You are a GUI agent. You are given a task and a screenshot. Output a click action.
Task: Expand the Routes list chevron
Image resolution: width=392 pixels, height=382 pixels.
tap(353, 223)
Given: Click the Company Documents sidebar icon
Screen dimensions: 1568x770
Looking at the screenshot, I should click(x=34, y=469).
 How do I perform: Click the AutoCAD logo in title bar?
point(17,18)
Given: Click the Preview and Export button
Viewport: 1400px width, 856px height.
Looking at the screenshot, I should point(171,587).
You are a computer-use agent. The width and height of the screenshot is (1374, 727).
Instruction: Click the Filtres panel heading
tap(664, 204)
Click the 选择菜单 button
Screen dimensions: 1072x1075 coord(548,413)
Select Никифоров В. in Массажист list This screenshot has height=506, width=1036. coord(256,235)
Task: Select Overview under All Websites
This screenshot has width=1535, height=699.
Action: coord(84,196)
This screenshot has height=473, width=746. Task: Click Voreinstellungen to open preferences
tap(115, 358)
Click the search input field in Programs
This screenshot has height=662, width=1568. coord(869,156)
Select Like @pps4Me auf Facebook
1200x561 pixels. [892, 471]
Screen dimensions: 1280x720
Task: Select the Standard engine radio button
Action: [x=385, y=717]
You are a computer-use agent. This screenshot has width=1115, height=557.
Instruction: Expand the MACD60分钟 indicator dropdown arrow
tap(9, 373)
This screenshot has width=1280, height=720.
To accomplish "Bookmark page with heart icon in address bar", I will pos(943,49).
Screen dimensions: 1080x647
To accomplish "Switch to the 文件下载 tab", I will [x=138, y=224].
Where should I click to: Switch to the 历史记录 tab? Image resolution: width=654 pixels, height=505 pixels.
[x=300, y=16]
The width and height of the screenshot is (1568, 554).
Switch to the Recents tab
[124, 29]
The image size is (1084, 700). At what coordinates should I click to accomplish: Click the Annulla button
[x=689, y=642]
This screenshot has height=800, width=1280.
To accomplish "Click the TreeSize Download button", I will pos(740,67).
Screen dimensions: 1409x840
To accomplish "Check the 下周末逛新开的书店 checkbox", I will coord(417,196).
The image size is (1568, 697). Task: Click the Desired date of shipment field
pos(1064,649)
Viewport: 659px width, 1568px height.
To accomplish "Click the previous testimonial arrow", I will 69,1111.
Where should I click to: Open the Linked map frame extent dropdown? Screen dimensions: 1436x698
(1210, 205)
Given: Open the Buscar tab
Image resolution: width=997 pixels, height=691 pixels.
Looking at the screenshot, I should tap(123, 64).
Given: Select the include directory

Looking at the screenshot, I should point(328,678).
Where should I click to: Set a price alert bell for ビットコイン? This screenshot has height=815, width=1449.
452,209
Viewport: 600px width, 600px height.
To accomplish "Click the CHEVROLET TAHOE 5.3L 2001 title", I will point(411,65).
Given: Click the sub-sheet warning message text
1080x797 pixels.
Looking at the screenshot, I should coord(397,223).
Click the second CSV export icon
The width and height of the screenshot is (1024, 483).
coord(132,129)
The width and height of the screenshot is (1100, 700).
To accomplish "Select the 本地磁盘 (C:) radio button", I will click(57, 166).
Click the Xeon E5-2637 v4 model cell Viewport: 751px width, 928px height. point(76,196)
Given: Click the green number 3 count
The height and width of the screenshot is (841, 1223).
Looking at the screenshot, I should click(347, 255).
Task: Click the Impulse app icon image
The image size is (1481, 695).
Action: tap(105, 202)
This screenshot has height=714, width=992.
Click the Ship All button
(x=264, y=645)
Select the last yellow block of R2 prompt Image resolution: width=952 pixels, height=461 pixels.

◆ ◆ ◆ ◆ ◆ ◆ ◆

(Task details): Only the lines containing the word "agent" should be returned from the data above.

(Task solution):
You are a GUI agent. You are given a task and a screenshot. Output a click action.
You are a computer-use agent. The width and height of the screenshot is (1374, 727).
You are a computer-use agent. This screenshot has width=1115, height=557.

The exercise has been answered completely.